The prompt tokens are 256-dimensional vectors representing sparse or dense input (points, boxes, masks, or text). These are created using positional encodings and type embeddings for geometric prompts (points, boxes), and via a CLIP text encoder (text).
Output Tokens
The output tokens represent the query embeddings for the masks we're predicting. These tokens act like CLS tokens.
These output tokens are concatenated to the prompt tokens before entering the mask decoder. An additional output token is also added generate an IoU prediction for each mask (more on that later).

The Transformer Block
The transformer blocks main job is to mix and route information between the prompt/output tokens and the image embedding. Each layer consists of self-attention among prompt tokens, cross-attention from tokens to image features, and a reverse cross-attention from image tokens back to prompt tokens. This lets the prompt tokens update with image content, and the image tokens update with prompt context.

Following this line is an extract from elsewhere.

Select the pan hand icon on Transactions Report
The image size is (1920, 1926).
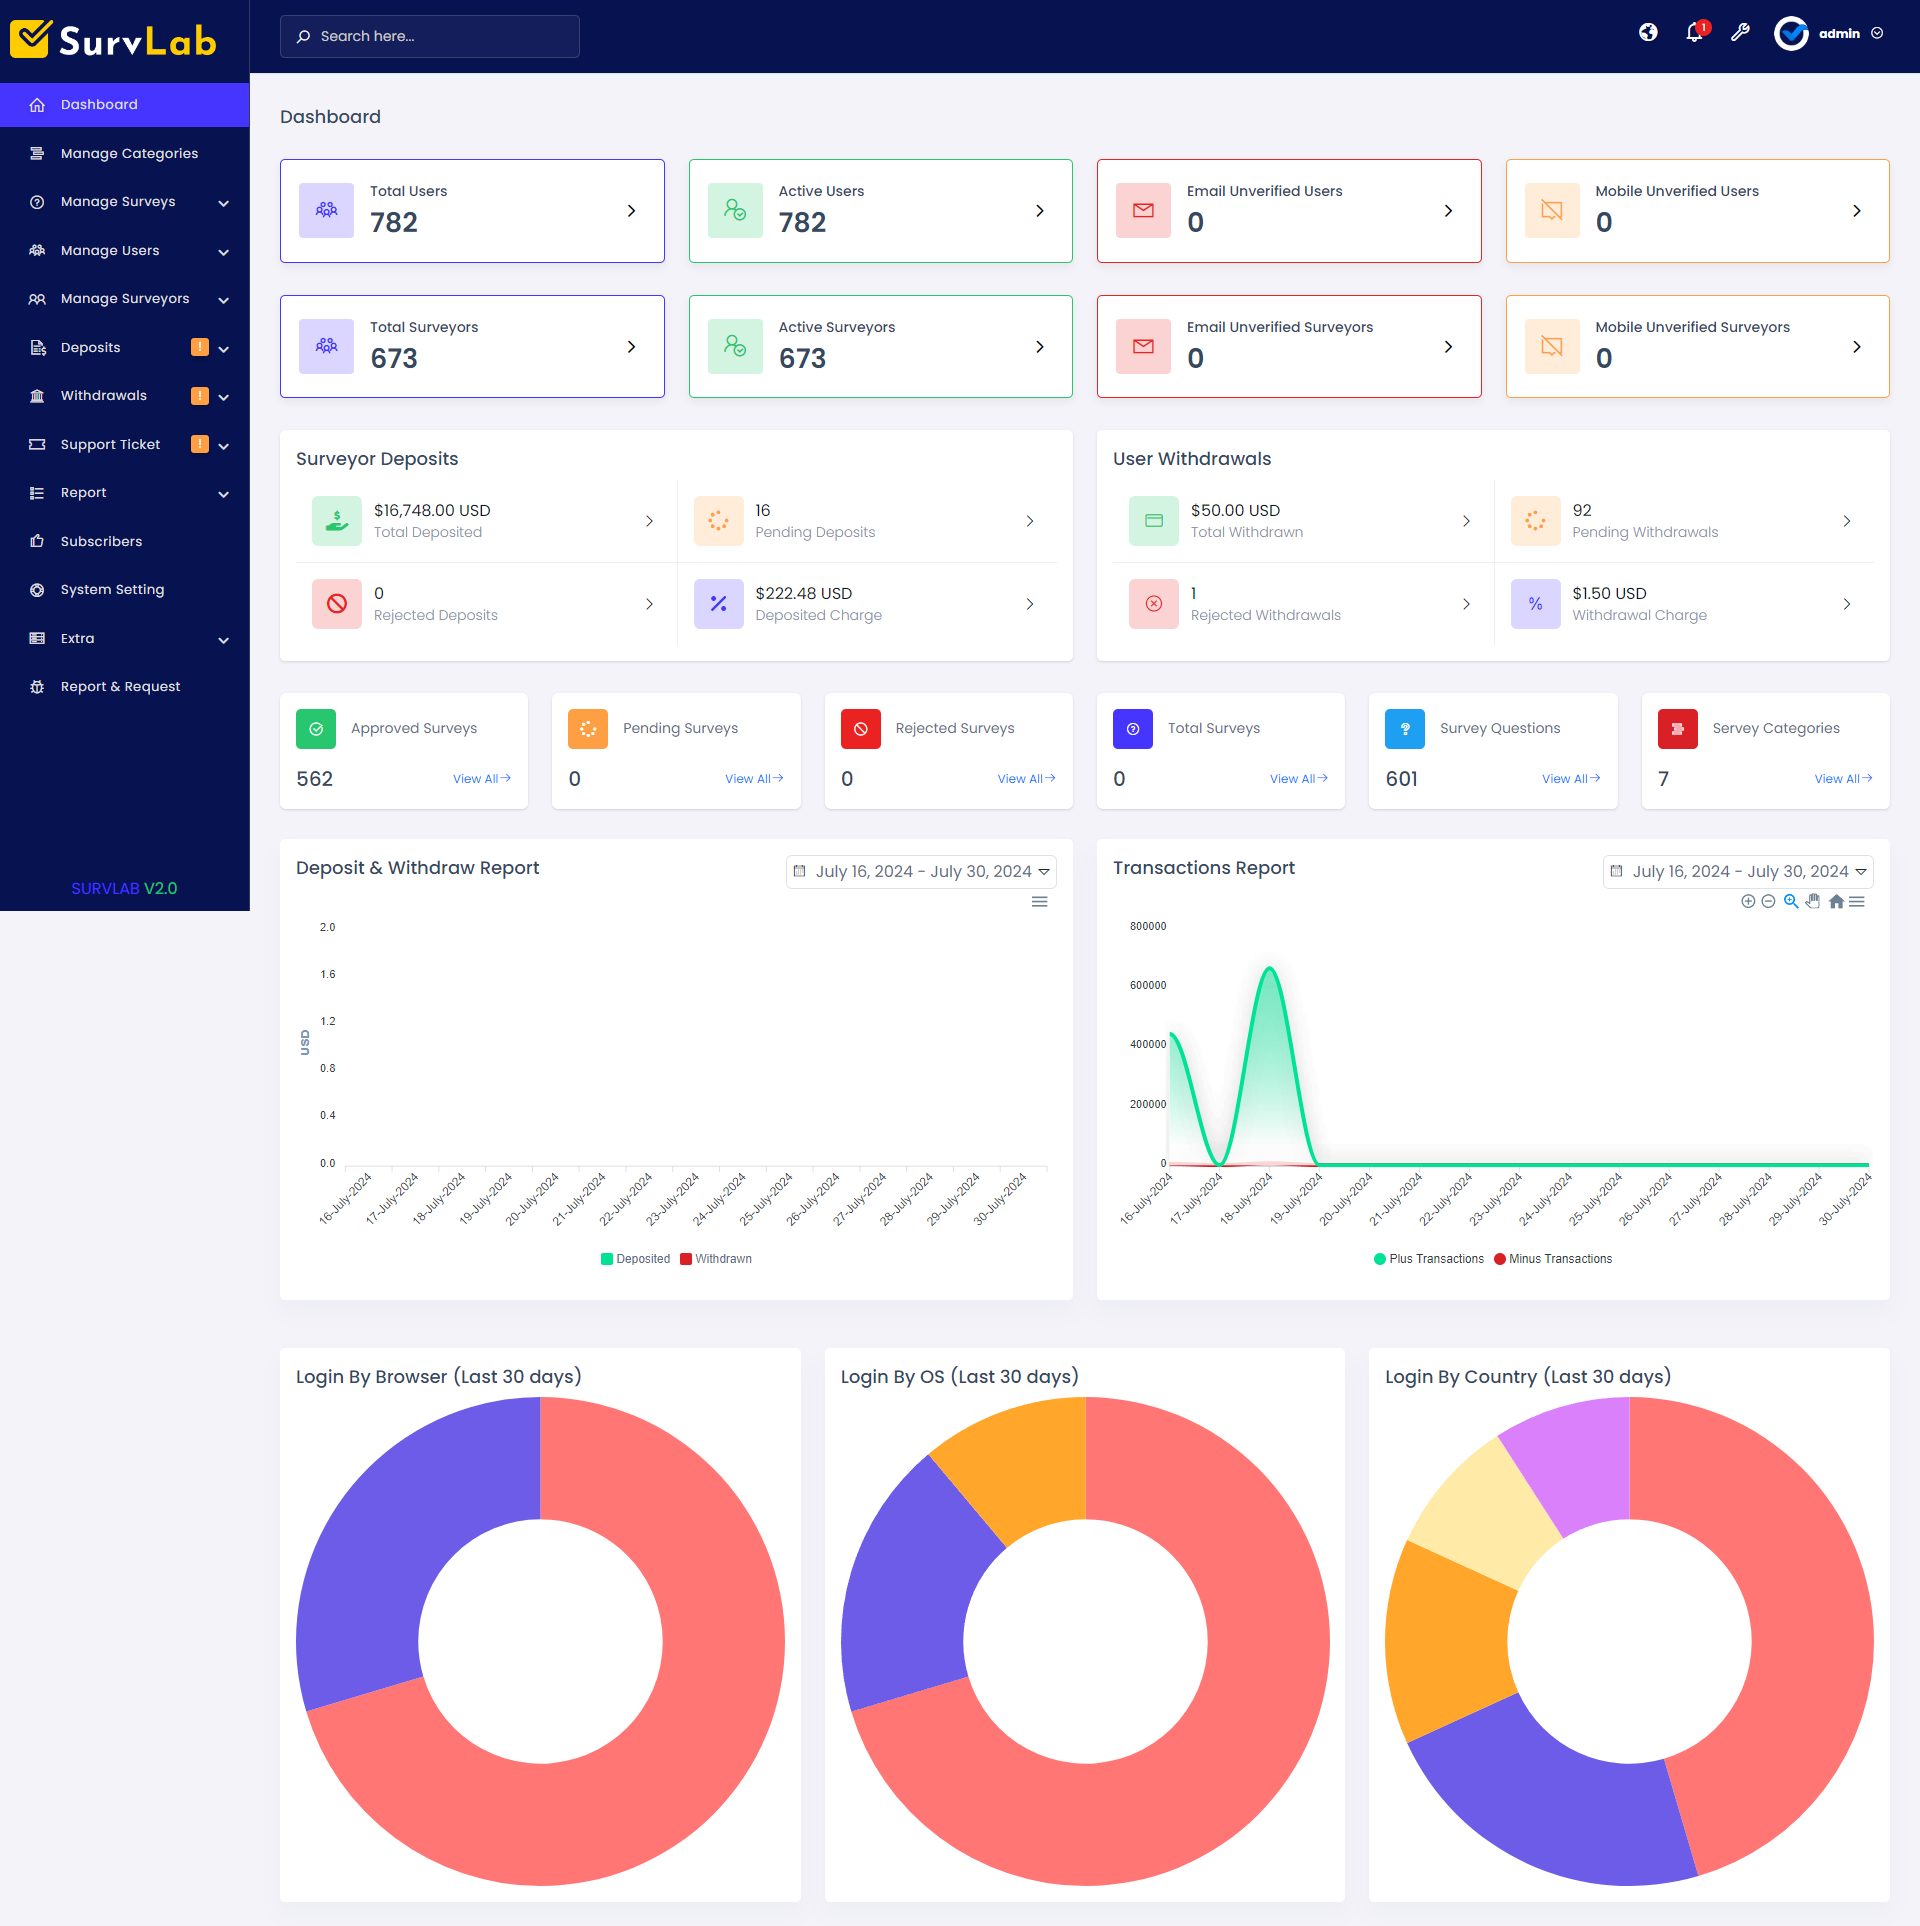click(x=1813, y=901)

Final Attention and transposed convolutions
After the transformer layers, the activations are upsampled by 4× via two transposed convolution layers to bring it closer to the original image resolution.
Additionally, the output tokens again attend to the activations.

IoU prediction head
Briefly, before getting to the final mask prediction step, there is an intersection-over-union (IoU) head that predicts a confidence score for each mask. It does this by taking the mean-squared error (MSE) between the predicted mask and the ground truth. This is key for ranking multiple mask outputs, especially when there are ambiguous or overlapping possibilities.

The Final Step: Mask Prediction
To generate the actual mask, every token is passed through an MLP. This vector is then dotted with the upsampled image embedding, producing a per-pixel mask logit map. The logits can then be thresholded to produce a final mask.
This mechanism is quite elegant!

That's all for todays post, cheers!